>>>

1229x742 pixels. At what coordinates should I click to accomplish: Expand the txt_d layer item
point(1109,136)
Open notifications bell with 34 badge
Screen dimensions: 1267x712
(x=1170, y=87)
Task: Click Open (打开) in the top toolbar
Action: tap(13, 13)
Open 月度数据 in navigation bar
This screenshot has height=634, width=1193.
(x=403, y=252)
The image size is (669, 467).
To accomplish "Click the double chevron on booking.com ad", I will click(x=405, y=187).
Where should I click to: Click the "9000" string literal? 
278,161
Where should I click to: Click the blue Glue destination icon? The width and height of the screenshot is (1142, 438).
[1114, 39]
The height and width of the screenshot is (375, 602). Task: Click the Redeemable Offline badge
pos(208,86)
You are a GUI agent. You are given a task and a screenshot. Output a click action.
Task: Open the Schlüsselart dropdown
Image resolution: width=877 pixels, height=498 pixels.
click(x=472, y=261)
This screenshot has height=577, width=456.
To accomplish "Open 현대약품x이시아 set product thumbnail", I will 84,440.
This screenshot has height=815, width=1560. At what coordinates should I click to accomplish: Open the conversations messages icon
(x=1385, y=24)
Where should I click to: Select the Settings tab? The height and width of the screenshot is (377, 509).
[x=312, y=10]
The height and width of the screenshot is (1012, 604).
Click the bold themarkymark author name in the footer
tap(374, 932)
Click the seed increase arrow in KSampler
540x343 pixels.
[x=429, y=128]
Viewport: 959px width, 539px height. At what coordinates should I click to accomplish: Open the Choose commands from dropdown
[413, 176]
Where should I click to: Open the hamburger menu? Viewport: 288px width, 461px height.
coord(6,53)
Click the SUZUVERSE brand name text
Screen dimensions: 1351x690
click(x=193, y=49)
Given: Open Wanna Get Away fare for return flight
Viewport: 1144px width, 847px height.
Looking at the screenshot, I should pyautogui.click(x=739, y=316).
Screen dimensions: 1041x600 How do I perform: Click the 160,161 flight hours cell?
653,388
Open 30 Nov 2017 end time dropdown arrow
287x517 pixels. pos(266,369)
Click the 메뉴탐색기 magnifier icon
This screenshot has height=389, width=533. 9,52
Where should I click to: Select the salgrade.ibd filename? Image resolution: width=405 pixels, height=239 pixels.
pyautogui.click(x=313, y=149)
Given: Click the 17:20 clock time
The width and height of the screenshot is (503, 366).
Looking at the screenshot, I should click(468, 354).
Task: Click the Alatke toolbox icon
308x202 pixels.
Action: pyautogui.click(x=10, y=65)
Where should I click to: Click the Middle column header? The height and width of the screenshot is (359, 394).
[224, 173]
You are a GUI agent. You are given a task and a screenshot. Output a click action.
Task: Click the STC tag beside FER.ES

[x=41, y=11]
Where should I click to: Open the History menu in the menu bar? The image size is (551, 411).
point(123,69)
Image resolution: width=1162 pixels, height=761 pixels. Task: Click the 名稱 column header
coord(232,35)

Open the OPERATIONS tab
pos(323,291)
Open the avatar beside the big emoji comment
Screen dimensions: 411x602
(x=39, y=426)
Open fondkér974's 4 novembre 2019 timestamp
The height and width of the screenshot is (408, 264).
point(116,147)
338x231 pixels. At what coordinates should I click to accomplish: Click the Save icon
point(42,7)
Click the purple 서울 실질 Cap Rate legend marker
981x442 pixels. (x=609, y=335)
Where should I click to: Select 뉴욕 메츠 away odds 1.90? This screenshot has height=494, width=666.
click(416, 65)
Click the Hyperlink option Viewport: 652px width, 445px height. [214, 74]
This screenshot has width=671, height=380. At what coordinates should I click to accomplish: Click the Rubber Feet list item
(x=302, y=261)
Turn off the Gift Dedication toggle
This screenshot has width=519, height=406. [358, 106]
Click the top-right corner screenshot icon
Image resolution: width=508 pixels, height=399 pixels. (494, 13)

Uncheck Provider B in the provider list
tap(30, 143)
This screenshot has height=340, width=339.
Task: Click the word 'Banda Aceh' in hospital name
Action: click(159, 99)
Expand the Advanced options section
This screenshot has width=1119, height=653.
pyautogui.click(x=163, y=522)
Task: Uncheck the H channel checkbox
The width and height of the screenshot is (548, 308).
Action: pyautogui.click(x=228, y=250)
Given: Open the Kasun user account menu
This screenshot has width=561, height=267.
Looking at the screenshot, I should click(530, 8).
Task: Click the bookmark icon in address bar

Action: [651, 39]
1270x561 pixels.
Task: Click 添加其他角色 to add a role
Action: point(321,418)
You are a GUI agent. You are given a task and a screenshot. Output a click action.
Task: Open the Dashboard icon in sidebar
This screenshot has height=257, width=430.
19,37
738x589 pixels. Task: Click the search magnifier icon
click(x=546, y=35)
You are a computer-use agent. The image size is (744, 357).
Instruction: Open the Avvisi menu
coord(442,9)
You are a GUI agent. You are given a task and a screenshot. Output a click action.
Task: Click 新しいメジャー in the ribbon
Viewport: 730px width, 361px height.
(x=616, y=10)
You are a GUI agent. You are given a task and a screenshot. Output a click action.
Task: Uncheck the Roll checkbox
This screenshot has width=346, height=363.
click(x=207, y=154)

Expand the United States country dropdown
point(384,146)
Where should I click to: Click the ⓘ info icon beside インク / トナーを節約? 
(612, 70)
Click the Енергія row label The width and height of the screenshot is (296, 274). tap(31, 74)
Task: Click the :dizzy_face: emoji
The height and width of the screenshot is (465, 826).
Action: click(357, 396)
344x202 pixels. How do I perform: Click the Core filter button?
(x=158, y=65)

<<<

§ **EXERCISE PROMPT**: Which lines above carry the string "checkbox"? Copy those lines.

§ **SOLVED EXERCISE**:
Task: Uncheck the H channel checkbox
Task: Uncheck the Roll checkbox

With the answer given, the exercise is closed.